Problem description =>
State the number of lines in the listing that contain "tweet". No further words are expected.

Data =>
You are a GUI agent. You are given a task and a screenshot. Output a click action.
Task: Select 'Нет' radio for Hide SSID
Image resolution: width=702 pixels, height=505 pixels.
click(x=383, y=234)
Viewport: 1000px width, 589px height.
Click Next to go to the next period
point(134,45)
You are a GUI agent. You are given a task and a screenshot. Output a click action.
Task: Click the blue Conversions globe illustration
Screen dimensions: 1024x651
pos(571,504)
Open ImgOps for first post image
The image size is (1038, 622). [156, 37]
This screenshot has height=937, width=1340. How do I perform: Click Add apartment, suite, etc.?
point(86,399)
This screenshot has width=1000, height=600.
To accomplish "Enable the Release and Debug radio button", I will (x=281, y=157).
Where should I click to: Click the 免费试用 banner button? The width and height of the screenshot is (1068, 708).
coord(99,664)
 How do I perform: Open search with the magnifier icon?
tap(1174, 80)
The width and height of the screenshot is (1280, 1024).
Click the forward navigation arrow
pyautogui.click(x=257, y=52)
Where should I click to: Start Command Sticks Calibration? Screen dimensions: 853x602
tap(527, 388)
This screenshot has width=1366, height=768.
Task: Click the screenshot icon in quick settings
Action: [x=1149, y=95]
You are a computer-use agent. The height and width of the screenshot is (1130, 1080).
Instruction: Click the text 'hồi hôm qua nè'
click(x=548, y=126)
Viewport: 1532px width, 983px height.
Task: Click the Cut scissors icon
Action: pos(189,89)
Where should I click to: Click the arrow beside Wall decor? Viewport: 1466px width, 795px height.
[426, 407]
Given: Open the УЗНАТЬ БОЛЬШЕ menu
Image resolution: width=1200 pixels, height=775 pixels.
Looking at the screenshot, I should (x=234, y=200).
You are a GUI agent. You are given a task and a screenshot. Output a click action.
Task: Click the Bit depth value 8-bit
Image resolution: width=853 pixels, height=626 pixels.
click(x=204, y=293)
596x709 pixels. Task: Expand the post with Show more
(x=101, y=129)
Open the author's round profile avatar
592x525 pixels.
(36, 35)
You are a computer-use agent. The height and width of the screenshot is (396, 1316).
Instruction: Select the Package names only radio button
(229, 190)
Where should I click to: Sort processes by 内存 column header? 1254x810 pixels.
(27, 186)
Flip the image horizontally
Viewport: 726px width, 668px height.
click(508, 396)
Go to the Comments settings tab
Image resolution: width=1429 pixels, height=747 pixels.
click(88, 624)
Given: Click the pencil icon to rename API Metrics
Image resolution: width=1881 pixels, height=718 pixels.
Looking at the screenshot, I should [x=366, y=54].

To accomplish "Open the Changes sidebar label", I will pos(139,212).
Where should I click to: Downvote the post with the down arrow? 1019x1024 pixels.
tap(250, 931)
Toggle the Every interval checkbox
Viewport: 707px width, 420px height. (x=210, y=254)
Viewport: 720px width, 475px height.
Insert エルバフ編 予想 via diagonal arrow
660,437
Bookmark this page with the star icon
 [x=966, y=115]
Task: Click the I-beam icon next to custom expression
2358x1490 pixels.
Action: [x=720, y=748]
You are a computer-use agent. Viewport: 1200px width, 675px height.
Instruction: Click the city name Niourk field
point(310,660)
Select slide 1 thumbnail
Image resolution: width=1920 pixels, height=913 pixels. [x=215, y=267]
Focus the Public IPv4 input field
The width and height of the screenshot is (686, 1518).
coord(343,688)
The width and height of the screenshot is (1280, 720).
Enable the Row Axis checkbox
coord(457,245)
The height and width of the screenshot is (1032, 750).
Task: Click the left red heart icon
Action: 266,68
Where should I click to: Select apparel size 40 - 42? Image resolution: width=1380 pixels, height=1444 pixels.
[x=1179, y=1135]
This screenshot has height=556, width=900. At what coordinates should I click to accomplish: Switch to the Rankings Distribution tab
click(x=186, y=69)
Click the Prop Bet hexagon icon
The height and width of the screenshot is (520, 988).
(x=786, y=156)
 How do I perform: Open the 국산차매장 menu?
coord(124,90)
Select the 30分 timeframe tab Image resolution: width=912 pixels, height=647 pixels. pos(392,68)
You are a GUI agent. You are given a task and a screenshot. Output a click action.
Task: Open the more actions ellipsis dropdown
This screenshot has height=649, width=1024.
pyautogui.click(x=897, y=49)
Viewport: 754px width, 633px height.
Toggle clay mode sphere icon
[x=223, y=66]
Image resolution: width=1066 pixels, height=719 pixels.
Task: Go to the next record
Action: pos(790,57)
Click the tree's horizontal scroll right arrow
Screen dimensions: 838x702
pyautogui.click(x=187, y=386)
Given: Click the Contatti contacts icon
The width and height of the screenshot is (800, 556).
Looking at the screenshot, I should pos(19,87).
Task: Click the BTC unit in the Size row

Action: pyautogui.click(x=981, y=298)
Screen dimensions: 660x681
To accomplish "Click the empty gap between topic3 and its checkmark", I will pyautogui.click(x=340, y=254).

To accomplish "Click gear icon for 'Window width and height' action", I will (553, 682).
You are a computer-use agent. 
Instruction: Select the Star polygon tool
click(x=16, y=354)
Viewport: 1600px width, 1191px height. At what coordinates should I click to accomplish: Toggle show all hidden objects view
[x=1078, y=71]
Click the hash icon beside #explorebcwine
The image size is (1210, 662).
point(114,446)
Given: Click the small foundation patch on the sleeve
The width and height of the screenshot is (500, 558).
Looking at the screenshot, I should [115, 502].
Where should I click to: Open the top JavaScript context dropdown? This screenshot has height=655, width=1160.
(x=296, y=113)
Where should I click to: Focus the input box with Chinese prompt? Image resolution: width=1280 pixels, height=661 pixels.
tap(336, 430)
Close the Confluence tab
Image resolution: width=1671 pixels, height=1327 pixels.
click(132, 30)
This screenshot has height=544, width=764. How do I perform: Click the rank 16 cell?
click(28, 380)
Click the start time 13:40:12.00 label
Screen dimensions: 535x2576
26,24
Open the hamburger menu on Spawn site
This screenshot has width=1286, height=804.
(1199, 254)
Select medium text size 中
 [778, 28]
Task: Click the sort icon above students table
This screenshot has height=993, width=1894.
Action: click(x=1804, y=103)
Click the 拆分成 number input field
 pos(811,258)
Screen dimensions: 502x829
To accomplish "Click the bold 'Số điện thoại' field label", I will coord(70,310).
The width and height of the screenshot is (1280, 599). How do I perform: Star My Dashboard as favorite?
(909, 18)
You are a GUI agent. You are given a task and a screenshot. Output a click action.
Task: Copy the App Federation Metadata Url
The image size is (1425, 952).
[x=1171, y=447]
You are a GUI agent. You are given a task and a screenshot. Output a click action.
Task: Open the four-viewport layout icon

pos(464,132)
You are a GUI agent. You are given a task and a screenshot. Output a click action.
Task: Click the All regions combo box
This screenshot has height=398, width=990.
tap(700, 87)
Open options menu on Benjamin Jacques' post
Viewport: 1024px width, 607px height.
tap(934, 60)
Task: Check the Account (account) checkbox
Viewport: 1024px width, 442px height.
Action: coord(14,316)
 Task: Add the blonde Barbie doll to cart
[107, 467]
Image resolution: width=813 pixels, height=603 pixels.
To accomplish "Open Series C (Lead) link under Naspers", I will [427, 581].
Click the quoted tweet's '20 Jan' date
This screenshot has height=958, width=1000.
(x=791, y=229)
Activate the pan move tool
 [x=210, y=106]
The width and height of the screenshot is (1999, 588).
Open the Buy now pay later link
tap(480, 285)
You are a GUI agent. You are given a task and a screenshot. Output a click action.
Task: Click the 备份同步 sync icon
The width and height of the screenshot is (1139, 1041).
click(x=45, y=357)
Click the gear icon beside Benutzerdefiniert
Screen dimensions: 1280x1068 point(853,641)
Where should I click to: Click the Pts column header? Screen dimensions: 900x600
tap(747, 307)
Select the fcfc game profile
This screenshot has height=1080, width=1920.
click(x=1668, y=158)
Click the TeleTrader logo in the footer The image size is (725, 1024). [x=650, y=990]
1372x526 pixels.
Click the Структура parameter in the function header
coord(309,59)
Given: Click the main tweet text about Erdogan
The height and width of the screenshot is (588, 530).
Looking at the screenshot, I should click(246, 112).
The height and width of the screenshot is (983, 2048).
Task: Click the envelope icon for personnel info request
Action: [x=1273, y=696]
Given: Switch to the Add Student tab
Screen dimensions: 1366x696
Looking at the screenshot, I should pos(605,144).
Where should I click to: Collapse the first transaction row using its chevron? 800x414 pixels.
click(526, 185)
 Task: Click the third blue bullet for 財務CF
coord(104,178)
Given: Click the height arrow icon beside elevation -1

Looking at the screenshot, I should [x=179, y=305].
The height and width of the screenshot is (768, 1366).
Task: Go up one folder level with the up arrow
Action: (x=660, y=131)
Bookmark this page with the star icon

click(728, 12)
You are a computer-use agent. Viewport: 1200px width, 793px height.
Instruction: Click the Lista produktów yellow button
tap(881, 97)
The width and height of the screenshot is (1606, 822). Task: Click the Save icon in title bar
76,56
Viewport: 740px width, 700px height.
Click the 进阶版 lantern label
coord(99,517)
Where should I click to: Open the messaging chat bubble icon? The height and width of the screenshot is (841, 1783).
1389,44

Completed exercise =>
2